O gabinete do primeiro-ministro de Israel, Benjamin Netanyahu (Likud, direita), criticou a manifestação do Hamas quanto à disposição de chegar a um acordo. “Infelizmente, esta é mais uma manobra do Hamas, sem nada de novo”, disse Netanyahu, segundo relato da agência Reuters.
Uma fonte oficial egípcia informou que a proposta aceita pelo Hamas estabelece uma estrutura para um acordo abrangente que possa encerrar o conflito. O Egito tem atuado como um dos mediadores nas negociações entre as partes. Israel, por sua vez, põe em marcha seu plano de ocupação da Faixa de Gaza.
Cerca de 40.000 reservistas foram convocados por Israel na 3ª feira (2.set.2025). O objetivo é acelerar as ofensivas na Cidade de Gaza.
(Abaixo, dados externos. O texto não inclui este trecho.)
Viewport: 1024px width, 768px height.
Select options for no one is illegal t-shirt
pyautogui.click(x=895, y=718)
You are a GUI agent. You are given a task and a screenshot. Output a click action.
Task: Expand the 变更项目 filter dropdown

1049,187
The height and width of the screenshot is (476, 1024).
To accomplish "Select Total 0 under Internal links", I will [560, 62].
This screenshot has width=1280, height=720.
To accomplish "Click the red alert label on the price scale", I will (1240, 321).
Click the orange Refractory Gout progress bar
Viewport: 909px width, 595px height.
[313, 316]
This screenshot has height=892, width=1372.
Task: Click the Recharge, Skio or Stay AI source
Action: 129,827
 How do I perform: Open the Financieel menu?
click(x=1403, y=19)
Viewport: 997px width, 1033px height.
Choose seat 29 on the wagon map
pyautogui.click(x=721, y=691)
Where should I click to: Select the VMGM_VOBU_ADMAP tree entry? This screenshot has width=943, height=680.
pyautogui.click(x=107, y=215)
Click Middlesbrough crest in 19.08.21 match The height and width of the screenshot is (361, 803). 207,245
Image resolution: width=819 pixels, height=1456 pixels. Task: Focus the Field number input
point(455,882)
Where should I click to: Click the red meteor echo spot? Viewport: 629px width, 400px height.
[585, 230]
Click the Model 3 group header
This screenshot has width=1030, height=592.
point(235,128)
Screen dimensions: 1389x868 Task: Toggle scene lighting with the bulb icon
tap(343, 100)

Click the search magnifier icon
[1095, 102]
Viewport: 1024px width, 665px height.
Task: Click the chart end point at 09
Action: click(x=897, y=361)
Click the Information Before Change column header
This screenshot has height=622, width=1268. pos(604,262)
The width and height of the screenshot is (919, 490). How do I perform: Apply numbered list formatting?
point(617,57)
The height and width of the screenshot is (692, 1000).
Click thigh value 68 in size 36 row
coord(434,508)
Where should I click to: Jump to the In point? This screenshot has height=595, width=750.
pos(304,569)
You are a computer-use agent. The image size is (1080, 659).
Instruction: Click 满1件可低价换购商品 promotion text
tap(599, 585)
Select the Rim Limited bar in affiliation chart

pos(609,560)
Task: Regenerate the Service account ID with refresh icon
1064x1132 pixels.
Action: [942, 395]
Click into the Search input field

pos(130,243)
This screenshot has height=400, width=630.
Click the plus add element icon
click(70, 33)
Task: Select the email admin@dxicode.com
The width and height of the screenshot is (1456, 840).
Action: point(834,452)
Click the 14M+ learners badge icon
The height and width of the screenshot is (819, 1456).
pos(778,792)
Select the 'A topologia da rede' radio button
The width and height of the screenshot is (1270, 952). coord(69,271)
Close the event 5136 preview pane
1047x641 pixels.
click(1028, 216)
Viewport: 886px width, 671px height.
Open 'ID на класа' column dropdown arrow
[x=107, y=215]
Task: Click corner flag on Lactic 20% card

O Gabinete de Segurança de Israel aprovou em agosto seu plano para “concluir a guerra”. O anúncio sugeriu que uma grande investida deveria ser realizada em breve.
O plano divulgado em agosto consiste em 5 princípios:
- desarmamento do Hamas;
- retorno de todos os reféns;
- desmilitarização de Gaza;
- controle de segurança de Israel no território;
- estabelecimento de uma administração civil alternativa que não seja nem o Hamas nem a Autoridade Palestina.